- _Description of the task_: Search the data for the word "Manage" and copy every line where it occurs.

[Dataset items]

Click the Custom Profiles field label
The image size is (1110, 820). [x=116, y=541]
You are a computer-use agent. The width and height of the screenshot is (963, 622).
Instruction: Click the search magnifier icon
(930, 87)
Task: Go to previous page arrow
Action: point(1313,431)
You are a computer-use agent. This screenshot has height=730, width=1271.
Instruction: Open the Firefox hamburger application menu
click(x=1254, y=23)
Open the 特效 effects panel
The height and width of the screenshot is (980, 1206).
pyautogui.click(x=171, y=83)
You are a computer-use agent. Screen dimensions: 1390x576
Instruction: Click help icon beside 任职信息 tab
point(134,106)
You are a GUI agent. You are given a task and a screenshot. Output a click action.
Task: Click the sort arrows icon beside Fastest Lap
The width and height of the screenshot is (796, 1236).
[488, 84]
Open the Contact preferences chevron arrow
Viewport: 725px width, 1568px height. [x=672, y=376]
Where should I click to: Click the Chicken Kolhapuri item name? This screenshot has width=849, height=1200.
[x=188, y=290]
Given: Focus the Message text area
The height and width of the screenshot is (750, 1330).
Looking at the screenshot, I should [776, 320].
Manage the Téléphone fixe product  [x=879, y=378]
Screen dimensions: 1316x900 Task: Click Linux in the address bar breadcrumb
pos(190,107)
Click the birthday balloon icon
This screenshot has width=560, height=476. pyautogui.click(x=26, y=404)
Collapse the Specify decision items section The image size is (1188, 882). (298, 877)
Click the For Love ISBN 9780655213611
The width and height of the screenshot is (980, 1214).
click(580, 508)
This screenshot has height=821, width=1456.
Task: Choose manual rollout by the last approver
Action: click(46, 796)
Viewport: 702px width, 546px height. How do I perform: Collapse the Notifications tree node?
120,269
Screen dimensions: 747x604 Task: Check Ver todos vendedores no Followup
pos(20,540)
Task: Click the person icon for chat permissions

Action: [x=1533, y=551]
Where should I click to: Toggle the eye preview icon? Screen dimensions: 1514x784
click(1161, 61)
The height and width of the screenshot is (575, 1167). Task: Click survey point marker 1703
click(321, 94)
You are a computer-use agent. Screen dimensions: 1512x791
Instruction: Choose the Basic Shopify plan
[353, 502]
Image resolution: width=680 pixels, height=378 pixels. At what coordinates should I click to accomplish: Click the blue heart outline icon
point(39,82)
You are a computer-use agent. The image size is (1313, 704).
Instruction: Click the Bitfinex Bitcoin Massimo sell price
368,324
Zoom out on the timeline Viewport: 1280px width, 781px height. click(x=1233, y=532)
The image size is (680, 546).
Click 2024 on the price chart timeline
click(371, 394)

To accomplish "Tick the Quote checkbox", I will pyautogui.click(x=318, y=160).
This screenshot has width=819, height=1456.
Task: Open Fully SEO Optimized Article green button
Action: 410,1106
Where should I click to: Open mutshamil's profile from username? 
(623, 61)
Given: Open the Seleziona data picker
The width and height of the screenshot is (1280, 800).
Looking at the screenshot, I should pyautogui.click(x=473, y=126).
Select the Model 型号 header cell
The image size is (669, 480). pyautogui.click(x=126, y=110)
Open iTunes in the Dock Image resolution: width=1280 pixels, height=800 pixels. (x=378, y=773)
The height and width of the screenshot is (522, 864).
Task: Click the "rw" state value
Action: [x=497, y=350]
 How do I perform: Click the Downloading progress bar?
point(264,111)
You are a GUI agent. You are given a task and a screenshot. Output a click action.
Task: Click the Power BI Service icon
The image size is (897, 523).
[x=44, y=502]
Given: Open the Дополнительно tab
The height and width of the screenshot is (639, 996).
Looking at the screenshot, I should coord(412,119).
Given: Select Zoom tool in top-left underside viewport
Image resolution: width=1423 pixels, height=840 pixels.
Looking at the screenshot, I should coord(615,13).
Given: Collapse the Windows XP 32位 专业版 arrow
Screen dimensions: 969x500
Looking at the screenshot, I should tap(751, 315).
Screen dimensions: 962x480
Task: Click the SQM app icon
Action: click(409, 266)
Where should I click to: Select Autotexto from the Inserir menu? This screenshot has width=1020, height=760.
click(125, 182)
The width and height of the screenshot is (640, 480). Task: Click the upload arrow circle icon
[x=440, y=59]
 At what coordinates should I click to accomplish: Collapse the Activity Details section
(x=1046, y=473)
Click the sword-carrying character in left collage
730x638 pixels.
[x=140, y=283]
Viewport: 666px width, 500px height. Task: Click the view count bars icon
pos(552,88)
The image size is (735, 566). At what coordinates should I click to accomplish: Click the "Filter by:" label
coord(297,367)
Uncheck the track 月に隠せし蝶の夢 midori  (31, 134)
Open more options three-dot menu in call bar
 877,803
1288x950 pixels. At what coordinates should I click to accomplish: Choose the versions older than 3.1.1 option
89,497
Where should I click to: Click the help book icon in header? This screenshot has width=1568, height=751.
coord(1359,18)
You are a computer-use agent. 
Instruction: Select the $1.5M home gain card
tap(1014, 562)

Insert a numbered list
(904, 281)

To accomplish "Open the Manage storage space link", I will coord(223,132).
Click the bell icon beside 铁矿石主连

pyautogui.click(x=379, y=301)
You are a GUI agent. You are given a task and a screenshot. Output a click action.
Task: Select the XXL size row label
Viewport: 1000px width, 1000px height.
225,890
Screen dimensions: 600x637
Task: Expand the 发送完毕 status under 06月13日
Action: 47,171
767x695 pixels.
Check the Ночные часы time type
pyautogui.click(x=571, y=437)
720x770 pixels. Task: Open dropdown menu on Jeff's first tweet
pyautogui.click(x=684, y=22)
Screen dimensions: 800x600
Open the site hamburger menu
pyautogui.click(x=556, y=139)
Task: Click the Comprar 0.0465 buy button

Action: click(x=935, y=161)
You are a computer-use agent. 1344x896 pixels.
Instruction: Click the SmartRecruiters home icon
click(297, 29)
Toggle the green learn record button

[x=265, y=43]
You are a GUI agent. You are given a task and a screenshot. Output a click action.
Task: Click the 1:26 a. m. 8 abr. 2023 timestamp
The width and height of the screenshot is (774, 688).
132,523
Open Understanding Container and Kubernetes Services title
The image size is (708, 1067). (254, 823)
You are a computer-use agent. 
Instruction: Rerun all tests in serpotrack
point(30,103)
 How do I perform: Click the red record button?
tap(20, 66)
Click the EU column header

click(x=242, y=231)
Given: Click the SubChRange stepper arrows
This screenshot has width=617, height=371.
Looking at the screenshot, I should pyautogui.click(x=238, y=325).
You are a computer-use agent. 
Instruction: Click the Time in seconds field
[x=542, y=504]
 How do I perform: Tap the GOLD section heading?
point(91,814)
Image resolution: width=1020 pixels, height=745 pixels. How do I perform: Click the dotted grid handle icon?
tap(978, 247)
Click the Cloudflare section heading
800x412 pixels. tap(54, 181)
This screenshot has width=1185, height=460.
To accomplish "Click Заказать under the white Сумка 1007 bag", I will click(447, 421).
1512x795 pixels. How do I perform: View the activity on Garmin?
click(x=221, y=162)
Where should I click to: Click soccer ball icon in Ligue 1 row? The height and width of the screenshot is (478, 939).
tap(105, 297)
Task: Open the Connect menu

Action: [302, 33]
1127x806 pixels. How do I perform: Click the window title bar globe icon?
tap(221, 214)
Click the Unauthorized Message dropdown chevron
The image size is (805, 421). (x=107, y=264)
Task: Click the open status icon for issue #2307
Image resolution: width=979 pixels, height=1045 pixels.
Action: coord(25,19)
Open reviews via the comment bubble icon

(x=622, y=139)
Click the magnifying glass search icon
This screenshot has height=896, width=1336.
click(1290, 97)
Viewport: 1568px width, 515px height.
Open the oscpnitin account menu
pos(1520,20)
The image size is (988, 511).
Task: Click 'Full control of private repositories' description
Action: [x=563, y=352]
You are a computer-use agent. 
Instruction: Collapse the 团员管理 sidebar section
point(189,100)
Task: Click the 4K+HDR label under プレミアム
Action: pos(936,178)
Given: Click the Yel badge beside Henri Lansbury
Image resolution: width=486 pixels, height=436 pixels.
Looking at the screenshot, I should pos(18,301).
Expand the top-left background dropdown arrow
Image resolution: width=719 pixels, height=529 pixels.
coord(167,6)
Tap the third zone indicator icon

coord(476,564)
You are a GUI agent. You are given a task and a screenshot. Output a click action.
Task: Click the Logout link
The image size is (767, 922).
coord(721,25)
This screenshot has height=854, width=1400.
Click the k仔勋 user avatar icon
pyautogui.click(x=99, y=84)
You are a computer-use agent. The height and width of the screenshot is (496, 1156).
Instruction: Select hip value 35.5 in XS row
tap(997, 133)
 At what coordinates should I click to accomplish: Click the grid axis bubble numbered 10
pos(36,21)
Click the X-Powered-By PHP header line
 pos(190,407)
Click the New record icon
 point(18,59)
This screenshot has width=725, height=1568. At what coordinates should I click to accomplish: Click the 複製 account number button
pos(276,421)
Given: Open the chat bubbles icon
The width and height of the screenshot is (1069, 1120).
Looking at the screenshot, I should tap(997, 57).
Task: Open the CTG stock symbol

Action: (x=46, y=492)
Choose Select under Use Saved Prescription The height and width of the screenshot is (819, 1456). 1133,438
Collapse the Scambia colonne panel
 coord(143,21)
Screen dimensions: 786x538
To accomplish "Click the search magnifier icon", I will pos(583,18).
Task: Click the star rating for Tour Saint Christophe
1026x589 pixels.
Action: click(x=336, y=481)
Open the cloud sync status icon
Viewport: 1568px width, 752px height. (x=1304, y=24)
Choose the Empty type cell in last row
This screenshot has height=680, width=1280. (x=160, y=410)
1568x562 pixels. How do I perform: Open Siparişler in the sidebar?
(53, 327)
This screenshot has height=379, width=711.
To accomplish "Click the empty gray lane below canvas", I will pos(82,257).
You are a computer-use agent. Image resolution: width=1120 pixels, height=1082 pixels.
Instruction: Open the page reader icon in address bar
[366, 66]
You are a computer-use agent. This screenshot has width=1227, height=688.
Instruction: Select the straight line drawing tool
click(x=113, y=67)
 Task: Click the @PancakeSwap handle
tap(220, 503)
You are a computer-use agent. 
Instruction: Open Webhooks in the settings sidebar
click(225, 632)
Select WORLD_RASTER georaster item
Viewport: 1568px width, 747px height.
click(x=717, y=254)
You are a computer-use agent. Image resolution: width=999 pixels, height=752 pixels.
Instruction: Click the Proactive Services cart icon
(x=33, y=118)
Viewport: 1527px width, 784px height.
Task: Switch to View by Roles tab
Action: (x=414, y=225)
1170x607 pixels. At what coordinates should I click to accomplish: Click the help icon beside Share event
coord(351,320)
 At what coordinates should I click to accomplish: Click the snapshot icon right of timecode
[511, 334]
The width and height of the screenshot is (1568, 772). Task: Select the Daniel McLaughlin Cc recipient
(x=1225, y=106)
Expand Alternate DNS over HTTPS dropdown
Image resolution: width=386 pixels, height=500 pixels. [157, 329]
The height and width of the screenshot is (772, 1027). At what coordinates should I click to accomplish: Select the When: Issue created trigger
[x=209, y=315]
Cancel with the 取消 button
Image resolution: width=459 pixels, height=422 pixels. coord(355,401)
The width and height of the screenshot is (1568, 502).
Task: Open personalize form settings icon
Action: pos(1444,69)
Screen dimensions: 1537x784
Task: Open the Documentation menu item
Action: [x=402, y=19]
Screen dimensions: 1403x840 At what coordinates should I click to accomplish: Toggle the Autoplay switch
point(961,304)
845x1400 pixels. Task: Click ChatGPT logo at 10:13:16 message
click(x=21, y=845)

- _Exercise solution_:
Manage the Téléphone fixe product  [x=879, y=378]
To accomplish "Open the Manage storage space link", I will coord(223,132).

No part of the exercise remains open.